A row between Holyrood and Westminster which has thrown a funding plan for the new Forth Bridge into disarray is likely to be debated by MSPs next week, Scottish Parliament bosses confirmed today.

Subject to approval by MSPs, the issue will be discussed next Thursday afternoon.

It comes after a row between the Treasury and the Scottish Government over how the proposed crossing - expected to cost between £1.7 billion and £2.34 billion - will be paid for.

SNP ministers want the Treasury to bring forward money due to the Holyrood administration over a 20-year period.

But Chancellor Alistair Darling ruled that out, prompting First Minister Alex Salmond to insist he will not "take no for an answer".

The Scottish Government wants talks with the Treasury in an attempt to resolve the row.

Mr Darling has already said the SNP administration "ought to have been aware" the Treasury would not agree to its request for the cash advance.

Speaking at the weekend the Chancellor said: "That particular scheme, where basically they were asking to borrow money from budgets that had yet to be allocated over an extremely long period, that's something that we just don't do. I think they ought to have been aware of that."

Today Labour called for Holyrood to stage an emergency debate on how the proposed bridge will be funded, with Andy Kerr accusing finance secretary John Swinney of being "guilty of incompetence on a monumental scale".

The Labour finance spokesman demanded: "He should come before Parliament and account for himself.

"The new Forth Bridge is Scotland's biggest construction project in a generation and the SNP are making a mess of it.

"For the Scottish Government to make such a major announcement with no funding agreed was outrageous."

An aide to Mr Swinney said the Government will be delighted to debate its "robust and common sense proposals" on how to pay for the bridge.

"We will be equally delighted to expose Labour's disastrous and ill-informed position on the Forth Bridge.

"Despite the fact that chief secretary to the Treasury Yvette Cooper admits that PFI 'would not solve the budgeting problem if the scheme was classified as public spending' under the new international accounting rules, which bring everything on to the balance sheet. Labour want to build a privatised PFI bridge."

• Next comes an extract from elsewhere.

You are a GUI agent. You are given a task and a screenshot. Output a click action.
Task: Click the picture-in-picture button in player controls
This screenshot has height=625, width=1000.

He added: "The SNP government have made it clear that we will build a new Forth crossing by 2016 and it will be built in the public sector - with no tolls.

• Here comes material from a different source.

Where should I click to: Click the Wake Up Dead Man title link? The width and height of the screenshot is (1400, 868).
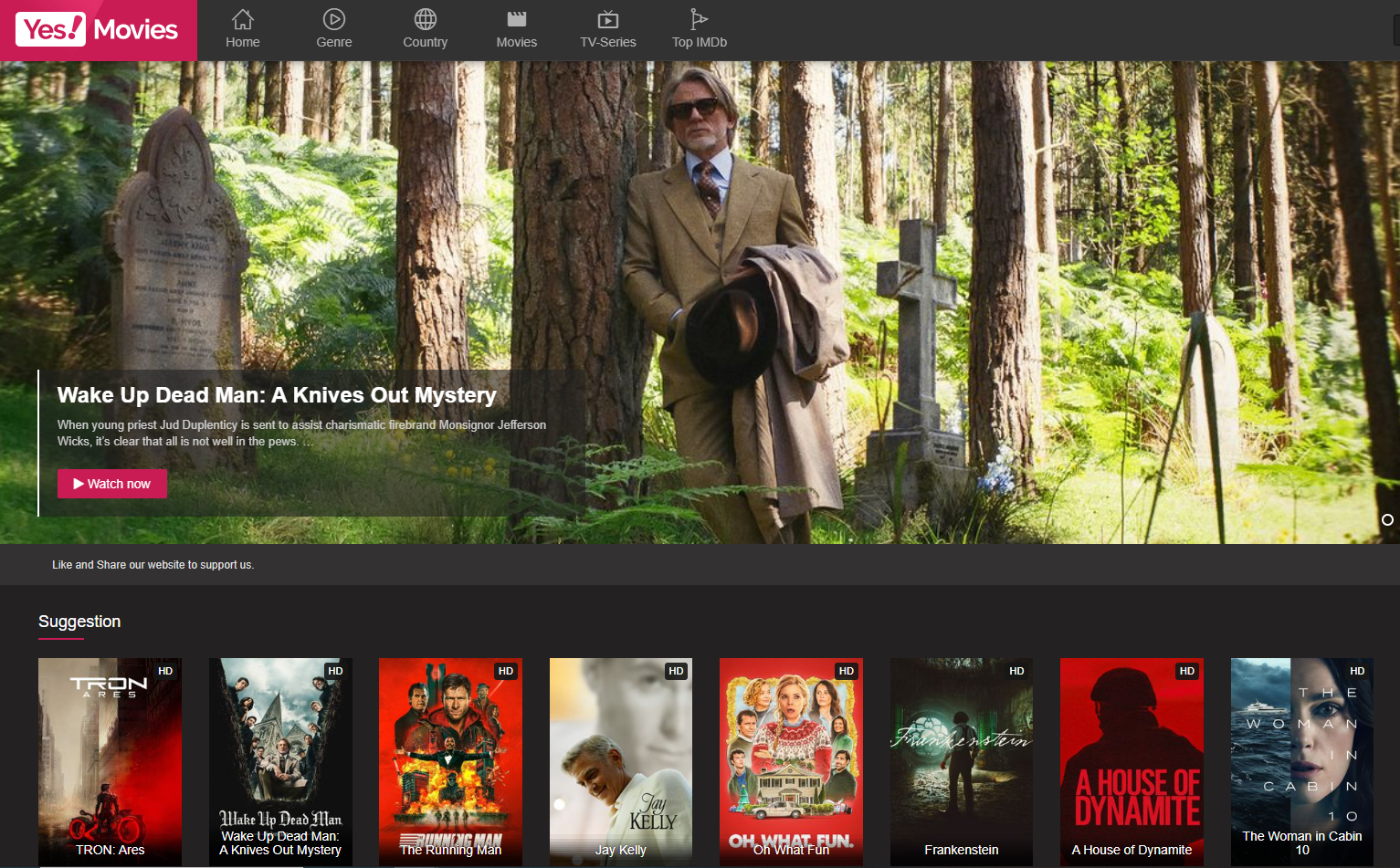tap(277, 394)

"That is what the people of Scotland need and want - and the Scottish Government will also fight for a fair funding deal from the Treasury."

The Tories offered to hold talks with the SNP Government about the funding row but also accused the First Minister of creating an "arctic waste" in relations with Westminster to suit his political ends.

Speaking at an event in Edinburgh today shadow work and pensions secretary Chris Grayling called for dialogue between the two regimes.

He said: "My impression from what has happened in the last few weeks is that there has been very little discussion - sensible grown up behind-the-scenes discussion - between the Scottish Government here in Edinburgh and the Labour government in London.

"There's been needling of each other, announcements made without talking to each other and you've got a fundamental gulf between the two."

He added: "We cannot have the arctic waste that Alex Salmond has created between the Government in Scotland and the Government in Westminster - an environmental situation which happens to suit his political agenda."